Weisshof R., Aharoni Golan M., Masching A., Rubin D.T.

University of Chicago Medicine, Inflammatory Bowel Disease Center, Chicago, United States

Background

Many inflammatory bowel disease (IBD) patients are unresponsive to medical therapy or lose response. Tofacitinib is a selective inhibitor of the Janus kinase (JAK) family, focused on JAK 1–3. Its effectiveness for rheumatoid arthritis and for induction and maintenance of remission of ulcerative colitis (UC) has been demonstrated in pivotal trials, but 2 separate phase 2 trials for Crohn's disease (CD) were negative. Here we describe our off-label experience with the use of tofacitinib for the treatment of anti-TNF refractory moderate to severe IBD patients.

Methods

This is a retrospective, observational study of the off-label use of tofacitinib for IBD. Patients with medically resistant IBD were treated with 5 mg twice daily or 10 mg twice daily. Clinical response and adverse events were assessed at 8 weeks and at subsequent visits until the last follow up encounter. Response to treatment was determined as defined by the patient's provider. Partial response was symptomatic improvement but not resolution and remission was defined as resolution of clinical symptoms.

Results

Between December 2014 and September 2016, 12 IBD patients (9 UC, 2 CD (colon), 1 IBD-U; 7 male; median age 36.5 years IQR 25.5) were treated with tofacitinib.
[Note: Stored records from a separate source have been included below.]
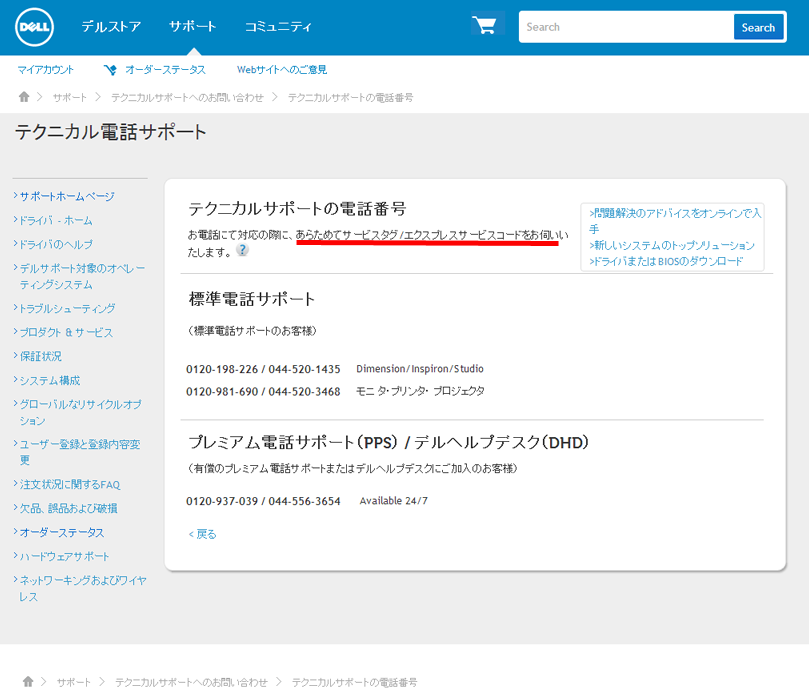Click the help question mark icon
Viewport: 809px width, 696px height.
click(x=242, y=251)
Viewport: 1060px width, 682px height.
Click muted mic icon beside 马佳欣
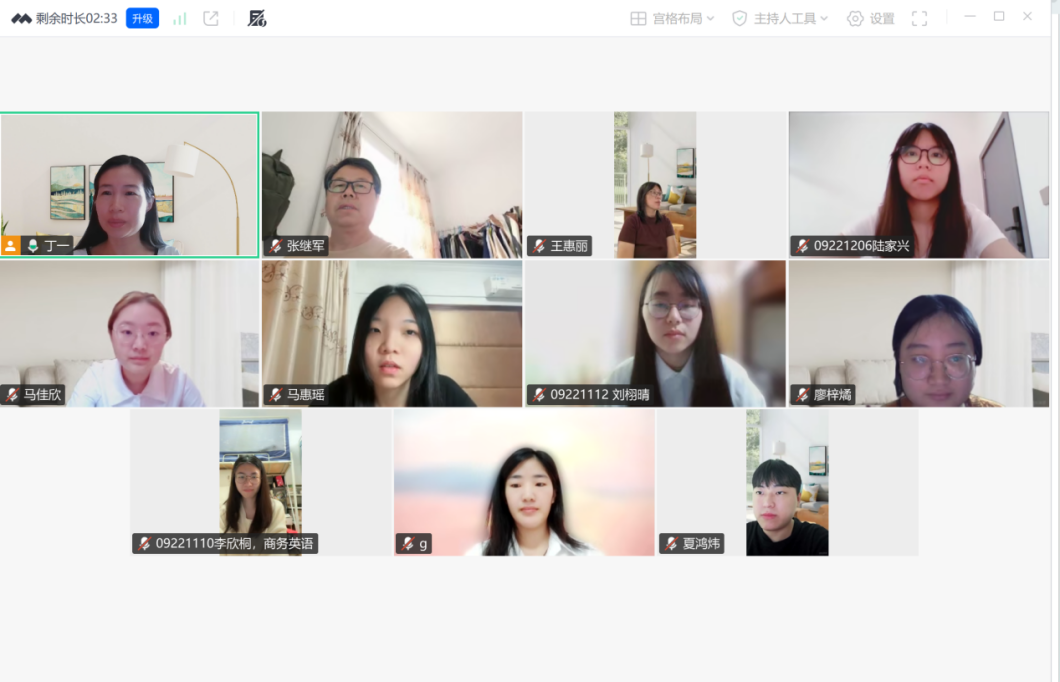(x=12, y=395)
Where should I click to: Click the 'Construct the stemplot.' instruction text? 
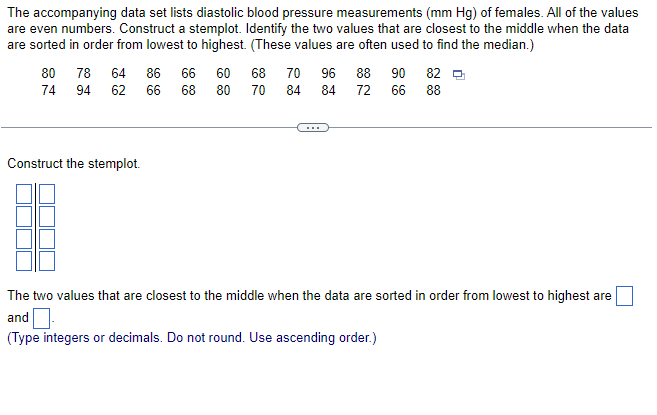(74, 163)
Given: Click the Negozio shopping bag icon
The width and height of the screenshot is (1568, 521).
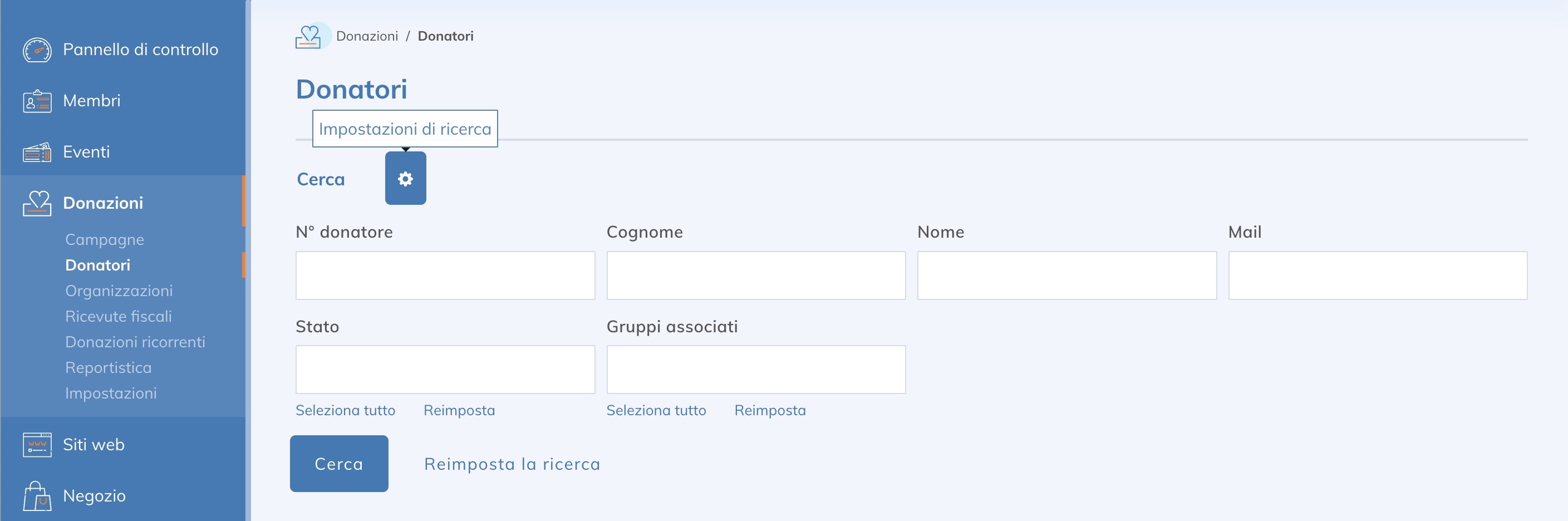Looking at the screenshot, I should coord(37,495).
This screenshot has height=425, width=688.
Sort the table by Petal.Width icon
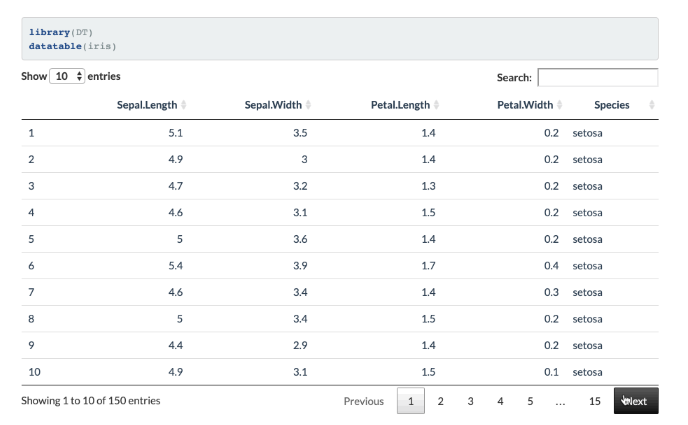click(x=560, y=105)
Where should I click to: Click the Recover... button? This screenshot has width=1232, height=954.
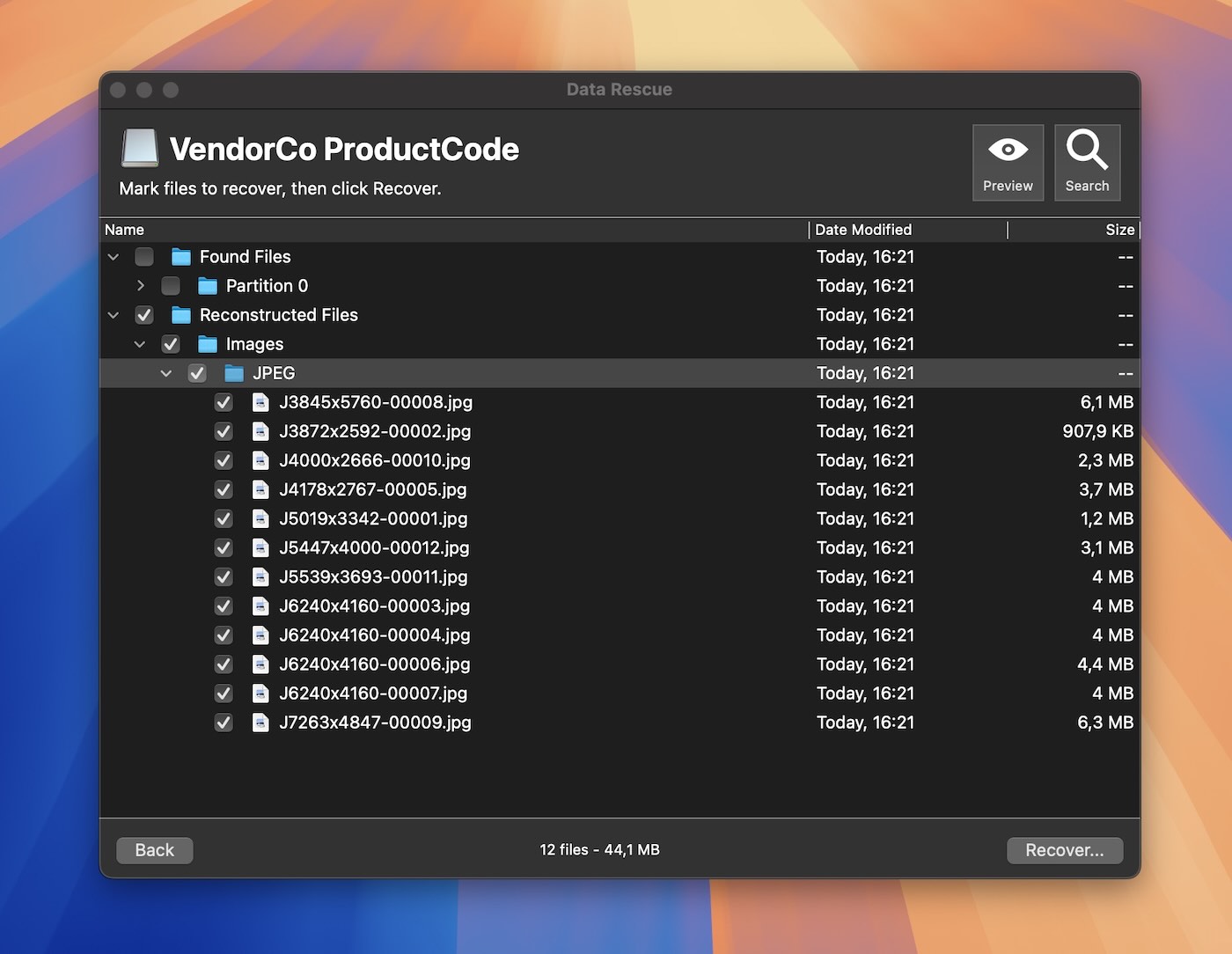point(1064,850)
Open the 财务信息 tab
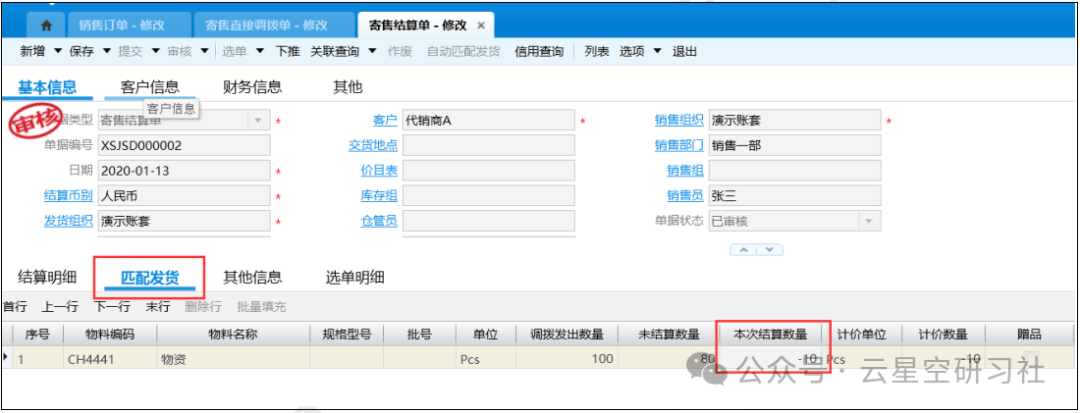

All patients had failed treatment with anti-TNF and anti-integrin previously. The initial dose for the patients was 5 mg PO twice daily. At 8 weeks of treatment, 8 patients (66.7%) had a clinical response to treatment. Of those, 3 achieved clinical remission. 3 patients (25%) did not respond to treatment and a single patient stopped treatment after 4 weeks due to an adverse event. Dose escalation to 10 mg PO twice daily was tried in 2 patients, with no clinical response in one patient and subsequent clinical remission in the other. The patients were followed for a mean 6.3 + 6.6 (range 2–23) months. No loss of response was noted in clinical follow-up. Two episodes of systemic infections were noted, both while on concomitant steroids: cellulitis and parainfluenza which required hospitalization and cessation of treatment. No other adverse effects were observed including changes in the levels of hemoglobin, neutrophil count, creatinine clearance, lipid profile or liver enzymes. No episodes of herpes infections were noted during follow up.

Conclusion

In this cohort of medically-resistant IBD patients, 67% of them responded to off-label tofacitinib and none of these lost response during follow-up. Tofacitinib is an effective therapeutic option for this challenging patient population.